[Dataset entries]
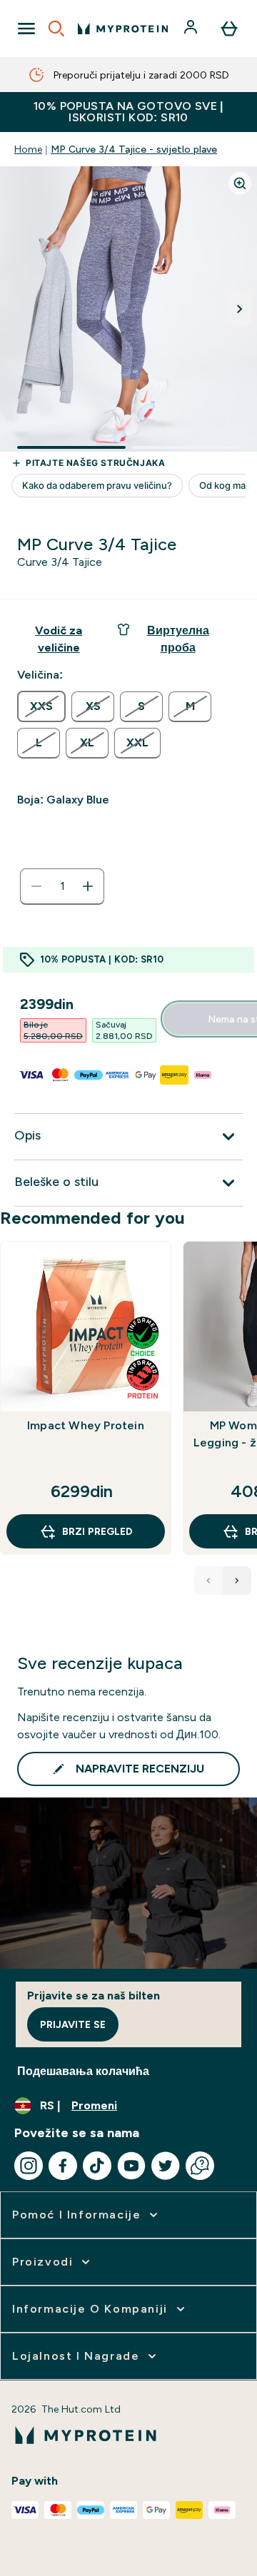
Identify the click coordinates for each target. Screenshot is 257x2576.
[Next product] (237, 1580)
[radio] (41, 706)
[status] (62, 886)
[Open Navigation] (26, 28)
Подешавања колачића (83, 2071)
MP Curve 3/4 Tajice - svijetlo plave (134, 149)
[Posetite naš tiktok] (97, 2165)
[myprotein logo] (123, 28)
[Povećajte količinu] (88, 886)
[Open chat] (200, 2165)
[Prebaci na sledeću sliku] (239, 309)
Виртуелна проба (178, 639)
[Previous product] (208, 1580)
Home (28, 149)
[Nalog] (192, 29)
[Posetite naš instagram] (28, 2165)
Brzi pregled (97, 1531)
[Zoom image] (239, 183)
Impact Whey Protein (85, 1425)
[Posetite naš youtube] (131, 2165)
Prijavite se (73, 2024)
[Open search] (56, 29)
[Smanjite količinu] (36, 886)
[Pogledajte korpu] (229, 28)
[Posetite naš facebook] (63, 2165)
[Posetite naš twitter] (165, 2165)
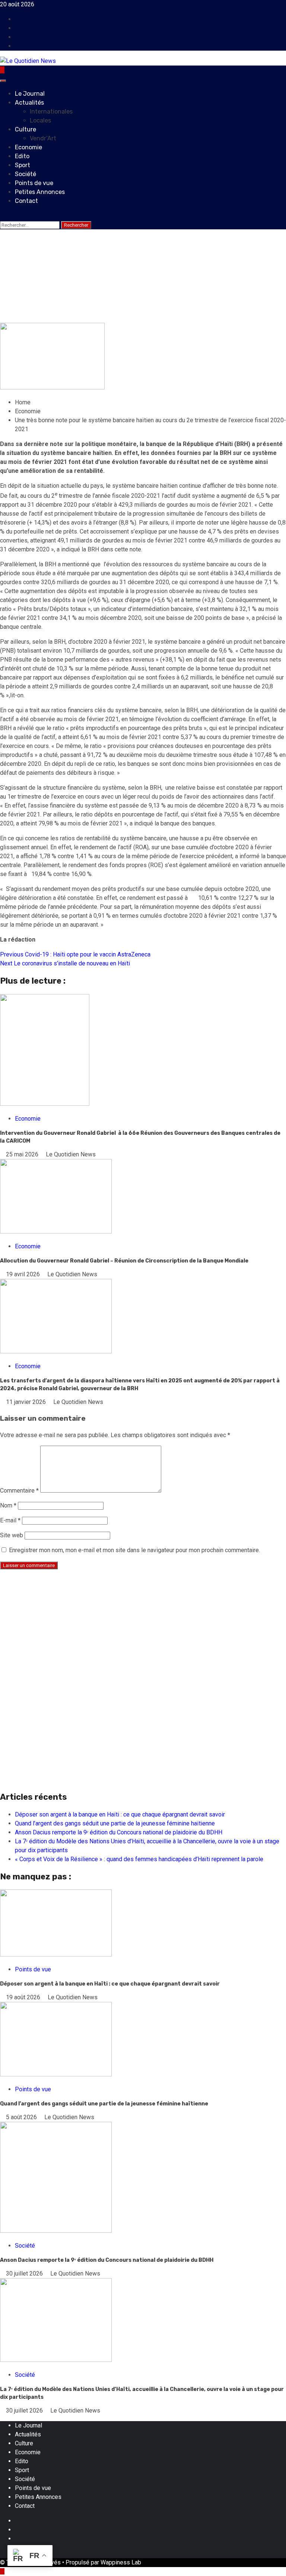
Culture (25, 129)
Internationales (51, 111)
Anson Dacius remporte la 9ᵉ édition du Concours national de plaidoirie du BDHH (118, 1832)
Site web (11, 1535)
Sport (22, 165)
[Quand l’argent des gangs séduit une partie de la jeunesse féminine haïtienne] (56, 2074)
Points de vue (34, 183)
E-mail (10, 1520)
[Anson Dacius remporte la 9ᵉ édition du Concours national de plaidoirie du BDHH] (56, 2230)
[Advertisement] (143, 1628)
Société (25, 174)
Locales (40, 120)
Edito (22, 156)
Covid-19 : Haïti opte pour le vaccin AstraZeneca (75, 954)
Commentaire (19, 1490)
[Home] (2, 69)
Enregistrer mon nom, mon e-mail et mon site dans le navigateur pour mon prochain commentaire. (134, 1550)
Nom (8, 1505)
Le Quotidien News (71, 318)
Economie (28, 147)
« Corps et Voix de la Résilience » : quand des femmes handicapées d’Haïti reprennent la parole (139, 1859)
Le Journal (30, 93)
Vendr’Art (43, 138)
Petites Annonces (40, 191)
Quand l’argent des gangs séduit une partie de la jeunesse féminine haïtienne (115, 1823)
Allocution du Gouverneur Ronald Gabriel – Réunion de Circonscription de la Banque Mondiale (124, 1261)
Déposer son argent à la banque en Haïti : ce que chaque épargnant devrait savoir (120, 1814)
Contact (26, 200)
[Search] (2, 215)
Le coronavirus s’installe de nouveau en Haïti (65, 963)
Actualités (29, 102)
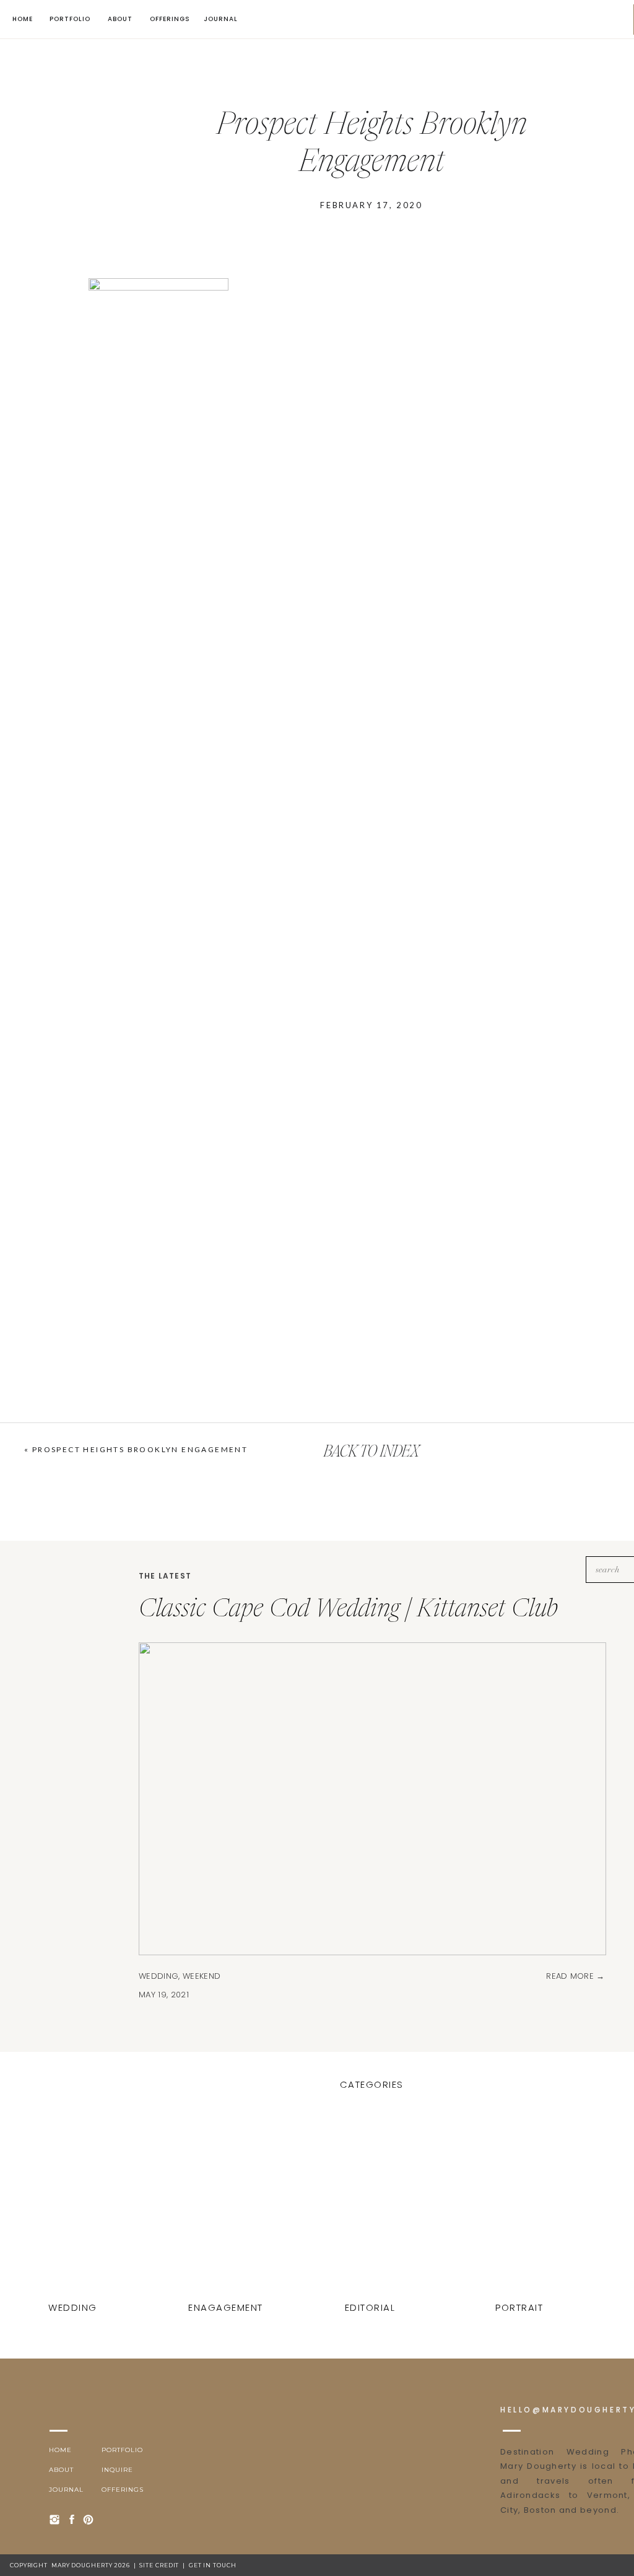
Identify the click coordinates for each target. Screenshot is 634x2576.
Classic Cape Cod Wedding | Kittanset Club (348, 1609)
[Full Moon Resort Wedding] (371, 2206)
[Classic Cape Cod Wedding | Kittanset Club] (74, 2206)
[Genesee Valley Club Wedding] (521, 2206)
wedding (158, 1976)
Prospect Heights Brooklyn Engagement (140, 1449)
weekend (201, 1976)
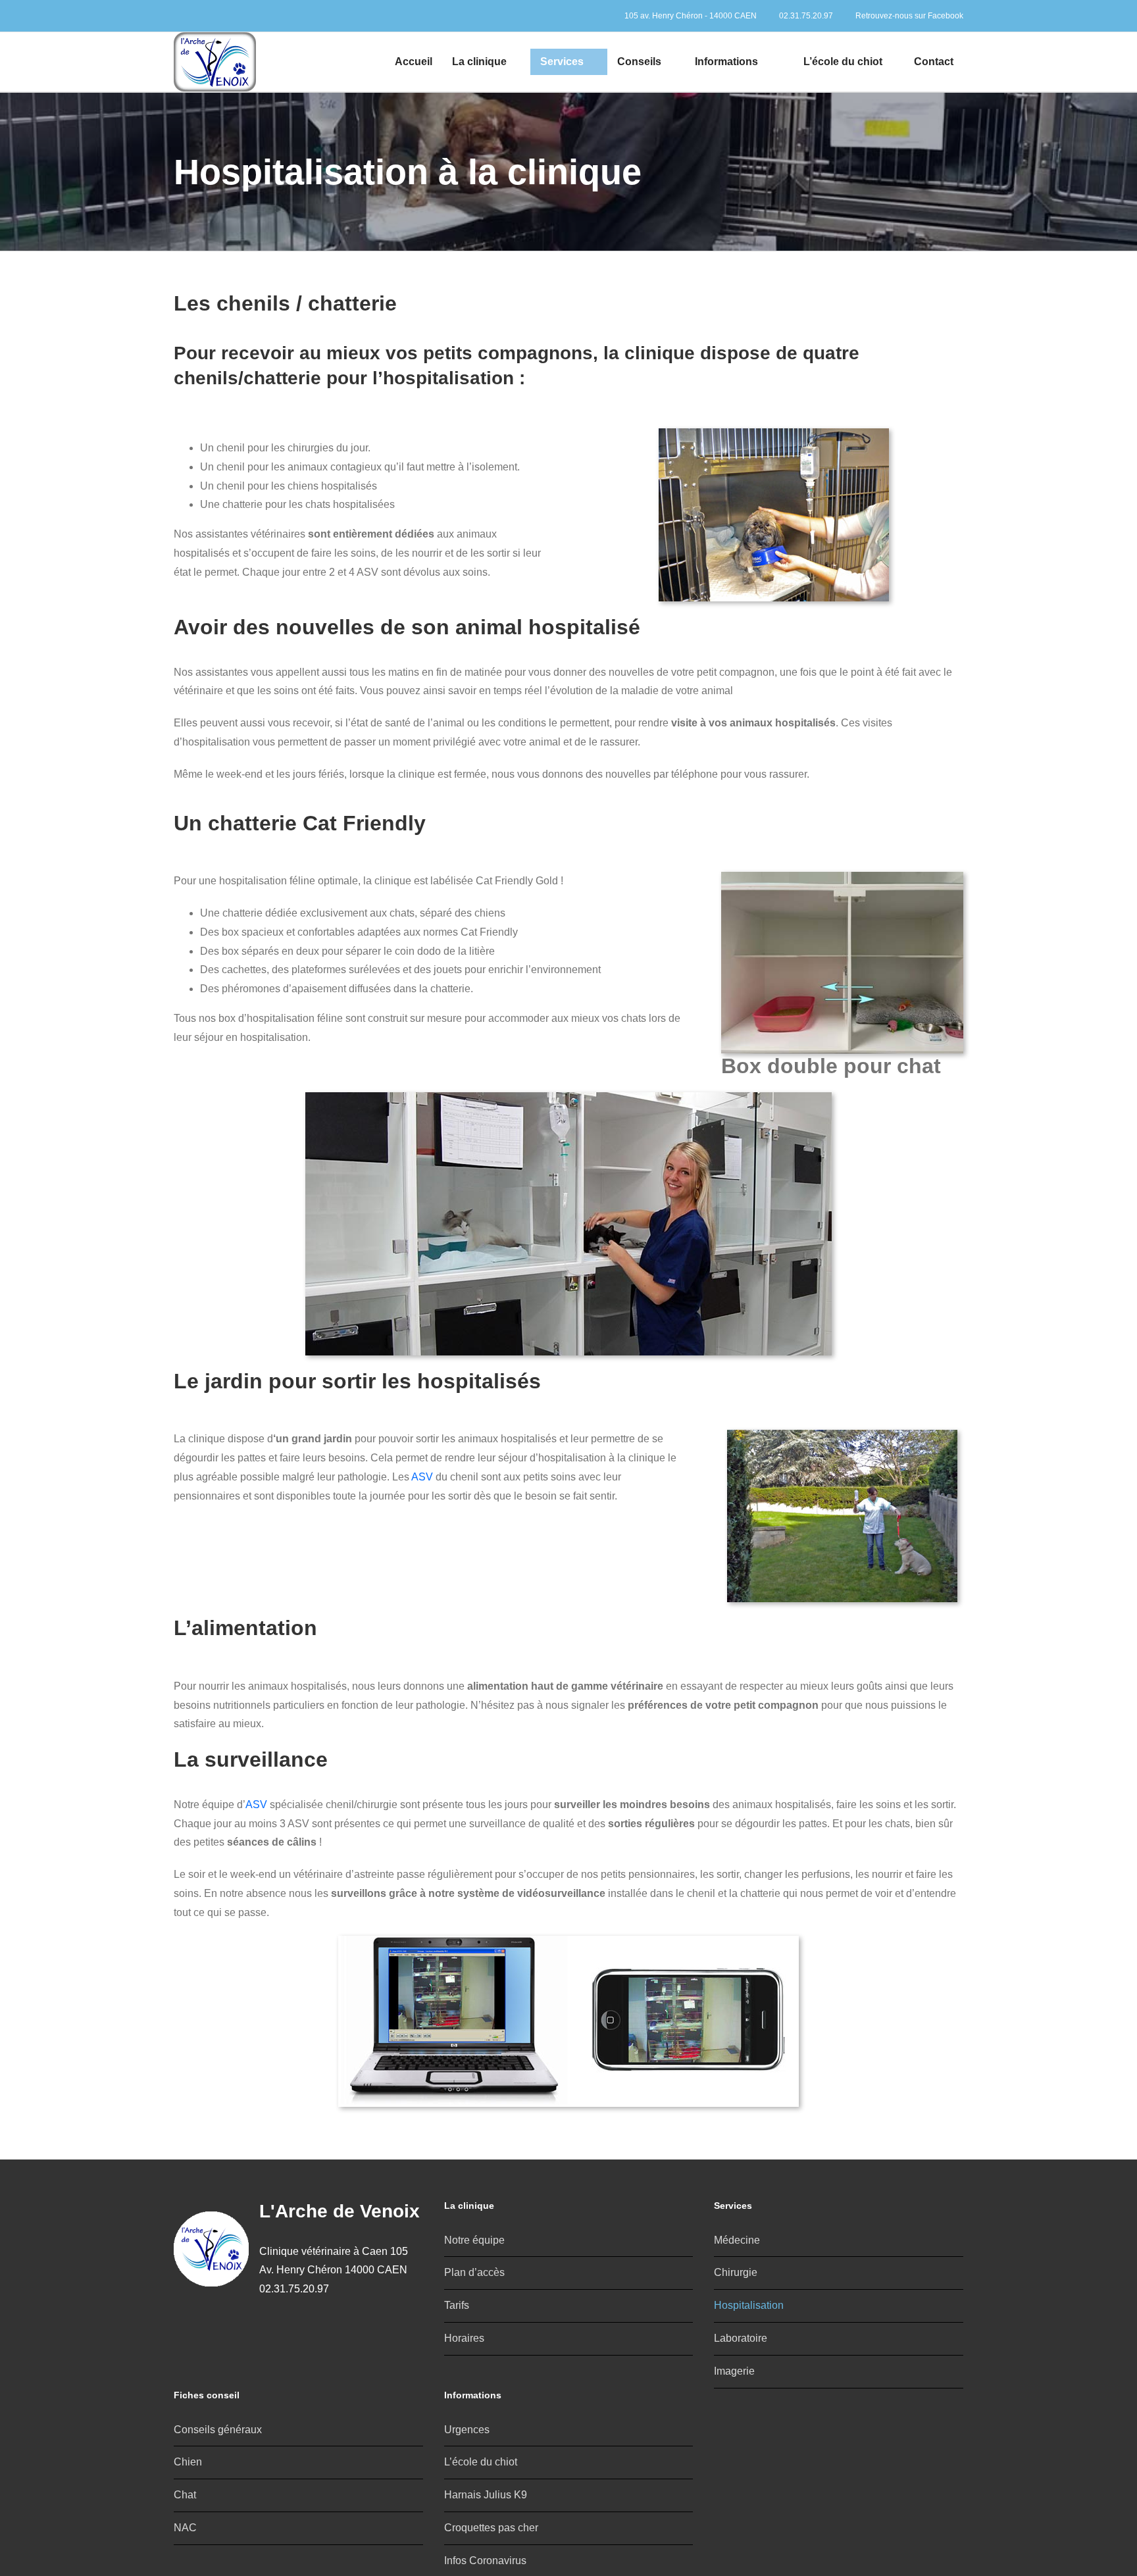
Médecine (737, 2240)
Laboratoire (740, 2338)
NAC (185, 2527)
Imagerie (734, 2371)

» EXERCISE DETAILS:
Would you return the records exactly, keeping out every picture?

» TASK ANSWER:
Identify the click coordinates for each target. Screenshot is 257x2576.
[Next product] (237, 1580)
[radio] (41, 706)
[status] (62, 886)
[Open Navigation] (26, 28)
Подешавања колачића (83, 2071)
MP Curve 3/4 Tajice - svijetlo plave (134, 149)
[Posetite naš tiktok] (97, 2165)
[myprotein logo] (123, 28)
[Povećajte količinu] (88, 886)
[Open chat] (200, 2165)
[Prebaci na sledeću sliku] (239, 309)
Виртуелна проба (178, 639)
[Previous product] (208, 1580)
Home (28, 149)
[Nalog] (192, 29)
[Posetite naš instagram] (28, 2165)
Brzi pregled (97, 1531)
[Zoom image] (239, 183)
Impact Whey Protein (85, 1425)
[Posetite naš youtube] (131, 2165)
Prijavite se (73, 2024)
[Open search] (56, 29)
[Smanjite količinu] (36, 886)
[Pogledajte korpu] (229, 28)
[Posetite naš facebook] (63, 2165)
[Posetite naš twitter] (165, 2165)
Culture (25, 129)
Internationales (51, 111)
Anson Dacius remporte la 9ᵉ édition du Concours national de plaidoirie du BDHH (118, 1832)
Site web (11, 1535)
Sport (22, 165)
[Quand l’argent des gangs séduit une partie de la jeunesse féminine haïtienne] (56, 2074)
Points de vue (34, 183)
E-mail (10, 1520)
[Anson Dacius remporte la 9ᵉ édition du Concours national de plaidoirie du BDHH] (56, 2230)
[Advertisement] (143, 1628)
Société (25, 174)
Locales (40, 120)
Edito (22, 156)
Covid-19 : Haïti opte pour le vaccin AstraZeneca (75, 954)
Commentaire (19, 1490)
[Home] (2, 69)
Enregistrer mon nom, mon e-mail et mon site dans le navigateur pour mon prochain commentaire. (134, 1550)
Nom (8, 1505)
Le Quotidien News (71, 318)
Economie (28, 147)
« Corps et Voix de la Résilience » : quand des femmes handicapées d’Haïti reprennent la parole (139, 1859)
Le Journal (30, 93)
Vendr’Art (43, 138)
Petites Annonces (40, 191)
Quand l’argent des gangs séduit une partie de la jeunesse féminine haïtienne (115, 1823)
Allocution du Gouverneur Ronald Gabriel – Réunion de Circonscription de la Banque Mondiale (124, 1261)
Déposer son argent à la banque en Haïti : ce que chaque épargnant devrait savoir (120, 1814)
Contact (26, 200)
[Search] (2, 215)
Le coronavirus s’installe de nouveau en Haïti (65, 963)
Actualités (29, 102)
Identify the click coordinates for each target. Screenshot is 634x2576.
Classic Cape Cod Wedding | Kittanset Club (348, 1609)
[Full Moon Resort Wedding] (371, 2206)
[Classic Cape Cod Wedding | Kittanset Club] (74, 2206)
[Genesee Valley Club Wedding] (521, 2206)
wedding (158, 1976)
Prospect Heights Brooklyn Engagement (140, 1449)
weekend (201, 1976)
Médecine (737, 2240)
Laboratoire (740, 2338)
NAC (185, 2527)
Imagerie (734, 2371)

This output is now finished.